- _Task statement_
Write out everything in the material from the line containing "Click plus icon of 上海鼎晖华蕴创业投资中心" down to the end as a numbered list. Skip any blank lines and leave out the pictures.

- _Task material_
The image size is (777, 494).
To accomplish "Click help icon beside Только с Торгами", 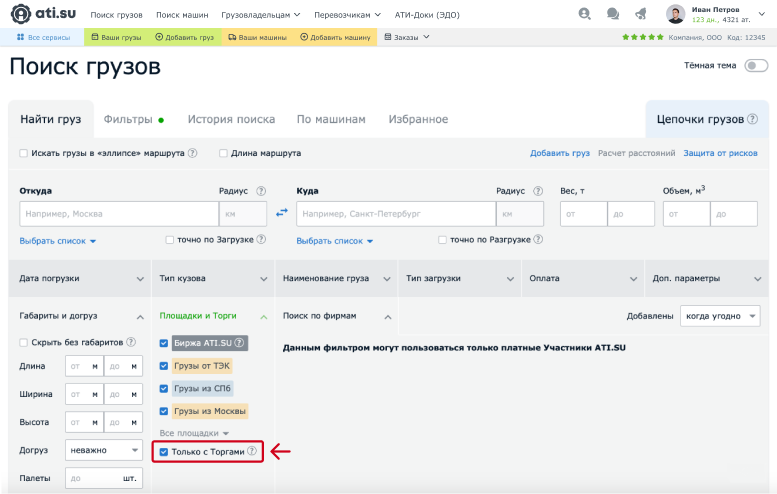I will 253,452.
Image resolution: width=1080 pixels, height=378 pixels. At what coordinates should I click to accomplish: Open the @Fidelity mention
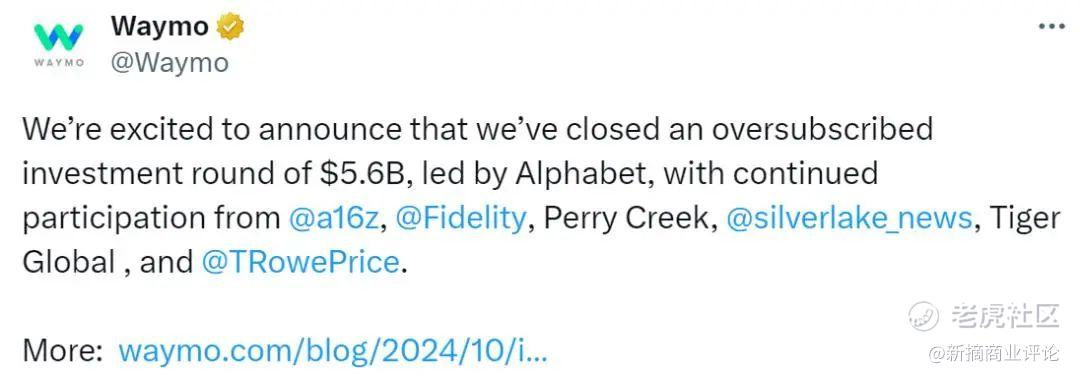tap(461, 218)
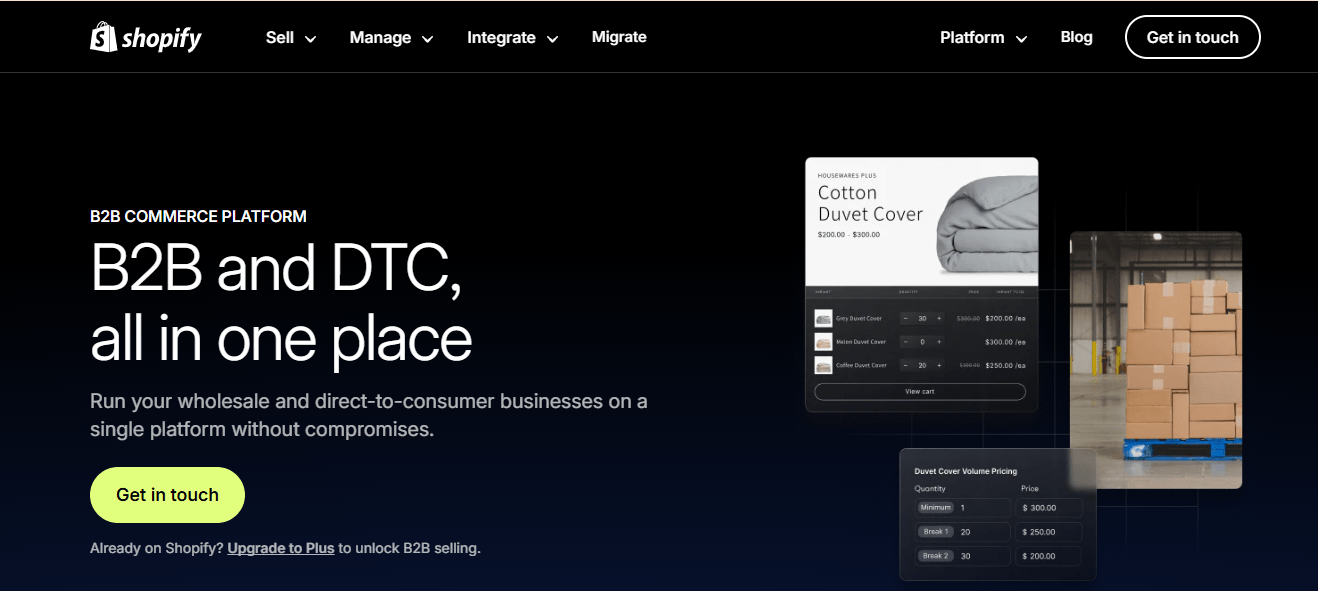Decrease Grey Duvet Cover quantity with minus
The height and width of the screenshot is (591, 1318).
(x=906, y=318)
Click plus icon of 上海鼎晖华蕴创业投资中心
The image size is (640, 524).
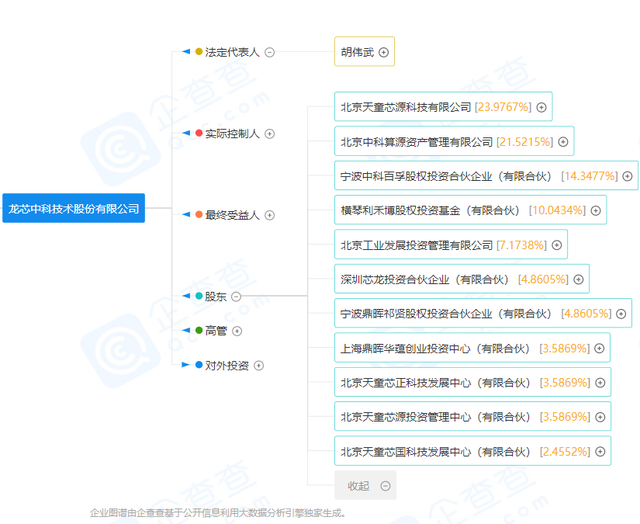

- _The output_
1. Click plus icon of 上海鼎晖华蕴创业投资中心
2. The image size is (640, 524).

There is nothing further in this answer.